Task directions: Beginning at the first line of the data, print each line exactly, stopping after the line that contains "The height and width of the screenshot is (1402, 1091).".

The data:
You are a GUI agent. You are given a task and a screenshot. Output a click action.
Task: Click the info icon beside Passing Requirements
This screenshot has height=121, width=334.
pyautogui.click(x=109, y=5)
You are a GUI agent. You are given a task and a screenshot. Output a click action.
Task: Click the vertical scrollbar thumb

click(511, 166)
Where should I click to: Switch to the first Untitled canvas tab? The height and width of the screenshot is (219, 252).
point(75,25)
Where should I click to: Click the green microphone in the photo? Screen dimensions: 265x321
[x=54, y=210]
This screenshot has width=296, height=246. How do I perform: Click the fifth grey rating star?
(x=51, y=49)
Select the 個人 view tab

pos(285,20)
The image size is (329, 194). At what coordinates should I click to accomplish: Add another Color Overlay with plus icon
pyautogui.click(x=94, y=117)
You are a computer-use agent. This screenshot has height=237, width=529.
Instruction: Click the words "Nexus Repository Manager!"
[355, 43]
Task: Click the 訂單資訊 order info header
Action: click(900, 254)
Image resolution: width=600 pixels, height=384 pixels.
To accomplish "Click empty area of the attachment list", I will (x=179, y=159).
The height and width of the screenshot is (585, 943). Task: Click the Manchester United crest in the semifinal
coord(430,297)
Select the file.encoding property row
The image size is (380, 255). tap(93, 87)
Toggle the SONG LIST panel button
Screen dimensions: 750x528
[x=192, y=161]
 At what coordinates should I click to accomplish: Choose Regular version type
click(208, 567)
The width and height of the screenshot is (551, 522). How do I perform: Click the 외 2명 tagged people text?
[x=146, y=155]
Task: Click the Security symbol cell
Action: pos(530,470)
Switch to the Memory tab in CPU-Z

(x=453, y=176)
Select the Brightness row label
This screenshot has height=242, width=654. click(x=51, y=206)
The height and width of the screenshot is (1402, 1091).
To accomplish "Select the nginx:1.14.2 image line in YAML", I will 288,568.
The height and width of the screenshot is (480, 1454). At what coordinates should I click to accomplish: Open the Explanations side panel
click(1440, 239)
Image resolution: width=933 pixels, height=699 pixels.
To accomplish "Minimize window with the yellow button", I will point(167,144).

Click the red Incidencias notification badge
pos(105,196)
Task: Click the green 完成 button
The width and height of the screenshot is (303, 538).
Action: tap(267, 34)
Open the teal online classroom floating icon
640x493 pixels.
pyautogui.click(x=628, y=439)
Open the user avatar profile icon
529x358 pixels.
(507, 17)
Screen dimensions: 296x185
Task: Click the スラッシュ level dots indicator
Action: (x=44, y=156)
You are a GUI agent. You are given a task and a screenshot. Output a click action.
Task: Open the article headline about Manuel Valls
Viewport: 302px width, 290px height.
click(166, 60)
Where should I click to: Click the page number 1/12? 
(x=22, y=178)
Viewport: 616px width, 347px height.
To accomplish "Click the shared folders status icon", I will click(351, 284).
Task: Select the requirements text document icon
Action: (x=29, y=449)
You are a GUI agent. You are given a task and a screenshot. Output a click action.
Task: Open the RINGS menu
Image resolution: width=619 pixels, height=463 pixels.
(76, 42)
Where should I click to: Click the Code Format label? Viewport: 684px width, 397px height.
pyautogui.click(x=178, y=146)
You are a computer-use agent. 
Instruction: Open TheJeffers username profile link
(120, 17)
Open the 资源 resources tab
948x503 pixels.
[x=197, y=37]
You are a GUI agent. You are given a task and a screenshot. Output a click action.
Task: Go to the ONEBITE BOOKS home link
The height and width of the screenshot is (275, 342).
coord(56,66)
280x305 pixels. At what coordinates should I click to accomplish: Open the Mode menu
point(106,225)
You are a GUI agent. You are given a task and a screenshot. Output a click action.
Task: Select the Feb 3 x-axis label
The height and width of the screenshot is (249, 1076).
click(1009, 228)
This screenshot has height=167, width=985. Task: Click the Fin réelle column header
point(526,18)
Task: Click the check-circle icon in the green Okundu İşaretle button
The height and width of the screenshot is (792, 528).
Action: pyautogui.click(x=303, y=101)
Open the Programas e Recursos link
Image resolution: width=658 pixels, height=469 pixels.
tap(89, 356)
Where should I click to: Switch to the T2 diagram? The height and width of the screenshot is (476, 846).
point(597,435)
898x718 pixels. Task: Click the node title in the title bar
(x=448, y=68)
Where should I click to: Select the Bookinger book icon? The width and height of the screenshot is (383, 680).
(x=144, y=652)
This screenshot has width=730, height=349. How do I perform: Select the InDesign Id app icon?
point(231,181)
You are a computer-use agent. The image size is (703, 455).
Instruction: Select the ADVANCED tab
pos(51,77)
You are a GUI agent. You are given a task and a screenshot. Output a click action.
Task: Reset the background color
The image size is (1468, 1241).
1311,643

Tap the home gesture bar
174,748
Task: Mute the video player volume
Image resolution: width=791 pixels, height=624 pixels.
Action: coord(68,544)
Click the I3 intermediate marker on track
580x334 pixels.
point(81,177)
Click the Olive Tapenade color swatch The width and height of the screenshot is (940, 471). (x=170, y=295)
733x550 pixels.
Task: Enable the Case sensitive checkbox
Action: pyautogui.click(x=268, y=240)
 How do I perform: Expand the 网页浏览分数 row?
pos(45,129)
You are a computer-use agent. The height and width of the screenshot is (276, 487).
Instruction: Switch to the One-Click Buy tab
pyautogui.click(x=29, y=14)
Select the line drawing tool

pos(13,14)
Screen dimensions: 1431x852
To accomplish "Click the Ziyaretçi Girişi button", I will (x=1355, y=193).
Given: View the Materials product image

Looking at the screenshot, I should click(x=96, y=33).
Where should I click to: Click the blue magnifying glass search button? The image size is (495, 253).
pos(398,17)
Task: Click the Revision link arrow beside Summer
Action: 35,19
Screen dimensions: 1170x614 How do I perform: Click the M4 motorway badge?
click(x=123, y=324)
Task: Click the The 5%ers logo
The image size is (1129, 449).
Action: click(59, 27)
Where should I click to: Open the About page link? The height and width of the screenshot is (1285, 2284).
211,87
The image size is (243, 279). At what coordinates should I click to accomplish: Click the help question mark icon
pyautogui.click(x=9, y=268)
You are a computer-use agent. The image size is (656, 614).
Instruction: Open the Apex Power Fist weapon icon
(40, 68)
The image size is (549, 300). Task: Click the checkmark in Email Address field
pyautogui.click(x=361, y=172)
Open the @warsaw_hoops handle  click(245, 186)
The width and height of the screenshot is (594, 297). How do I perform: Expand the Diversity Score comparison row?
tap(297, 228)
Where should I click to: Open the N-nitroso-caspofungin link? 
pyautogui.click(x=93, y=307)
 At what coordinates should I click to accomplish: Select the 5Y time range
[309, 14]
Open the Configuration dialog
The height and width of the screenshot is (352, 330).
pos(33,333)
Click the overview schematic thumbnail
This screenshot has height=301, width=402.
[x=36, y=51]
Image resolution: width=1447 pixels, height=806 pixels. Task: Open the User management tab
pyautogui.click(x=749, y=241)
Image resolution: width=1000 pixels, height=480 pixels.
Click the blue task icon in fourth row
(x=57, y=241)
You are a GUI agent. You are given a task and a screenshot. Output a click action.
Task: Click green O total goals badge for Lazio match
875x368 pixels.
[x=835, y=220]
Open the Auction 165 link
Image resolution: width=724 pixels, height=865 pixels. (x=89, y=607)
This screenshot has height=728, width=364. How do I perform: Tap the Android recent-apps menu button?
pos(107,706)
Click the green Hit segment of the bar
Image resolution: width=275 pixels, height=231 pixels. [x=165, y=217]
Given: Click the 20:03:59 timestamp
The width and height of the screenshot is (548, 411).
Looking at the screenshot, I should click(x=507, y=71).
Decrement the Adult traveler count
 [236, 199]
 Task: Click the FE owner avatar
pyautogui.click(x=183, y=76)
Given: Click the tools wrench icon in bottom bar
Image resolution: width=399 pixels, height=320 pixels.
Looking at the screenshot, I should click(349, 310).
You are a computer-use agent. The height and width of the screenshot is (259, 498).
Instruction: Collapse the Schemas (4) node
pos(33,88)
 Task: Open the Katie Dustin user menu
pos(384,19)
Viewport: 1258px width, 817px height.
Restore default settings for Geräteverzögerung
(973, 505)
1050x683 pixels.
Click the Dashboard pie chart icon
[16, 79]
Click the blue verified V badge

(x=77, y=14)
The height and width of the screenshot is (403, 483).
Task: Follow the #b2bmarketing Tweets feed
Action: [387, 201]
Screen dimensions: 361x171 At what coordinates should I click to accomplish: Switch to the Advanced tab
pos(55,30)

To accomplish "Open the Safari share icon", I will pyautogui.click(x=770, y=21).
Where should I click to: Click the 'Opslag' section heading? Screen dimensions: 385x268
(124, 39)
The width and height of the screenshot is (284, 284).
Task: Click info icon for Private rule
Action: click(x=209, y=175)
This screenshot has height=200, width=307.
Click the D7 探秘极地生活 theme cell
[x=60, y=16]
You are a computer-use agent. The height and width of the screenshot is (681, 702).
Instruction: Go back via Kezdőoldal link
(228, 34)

Response to the exercise:
You are a GUI agent. You are given a task and a screenshot. Output a click action.
Task: Click the info icon beside Passing Requirements
This screenshot has height=121, width=334.
pyautogui.click(x=109, y=5)
You are a GUI agent. You are given a task and a screenshot. Output a click action.
Task: Click the vertical scrollbar thumb

click(511, 166)
Where should I click to: Switch to the first Untitled canvas tab? The height and width of the screenshot is (219, 252).
point(75,25)
Where should I click to: Click the green microphone in the photo? Screen dimensions: 265x321
[x=54, y=210]
This screenshot has width=296, height=246. How do I perform: Click the fifth grey rating star?
(x=51, y=49)
Select the 個人 view tab

pos(285,20)
The image size is (329, 194). At what coordinates should I click to accomplish: Add another Color Overlay with plus icon
pyautogui.click(x=94, y=117)
You are a computer-use agent. This screenshot has height=237, width=529.
Instruction: Click the words "Nexus Repository Manager!"
[355, 43]
Task: Click the 訂單資訊 order info header
Action: click(900, 254)
Image resolution: width=600 pixels, height=384 pixels.
To accomplish "Click empty area of the attachment list", I will (x=179, y=159).
The height and width of the screenshot is (585, 943). Task: Click the Manchester United crest in the semifinal
coord(430,297)
Select the file.encoding property row
The image size is (380, 255). tap(93, 87)
Toggle the SONG LIST panel button
Screen dimensions: 750x528
[x=192, y=161]
 At what coordinates should I click to accomplish: Choose Regular version type
click(208, 567)
The width and height of the screenshot is (551, 522). How do I perform: Click the 외 2명 tagged people text?
[x=146, y=155]
Task: Click the Security symbol cell
Action: pos(530,470)
Switch to the Memory tab in CPU-Z

(x=453, y=176)
Select the Brightness row label
This screenshot has height=242, width=654. click(x=51, y=206)
The height and width of the screenshot is (1402, 1091).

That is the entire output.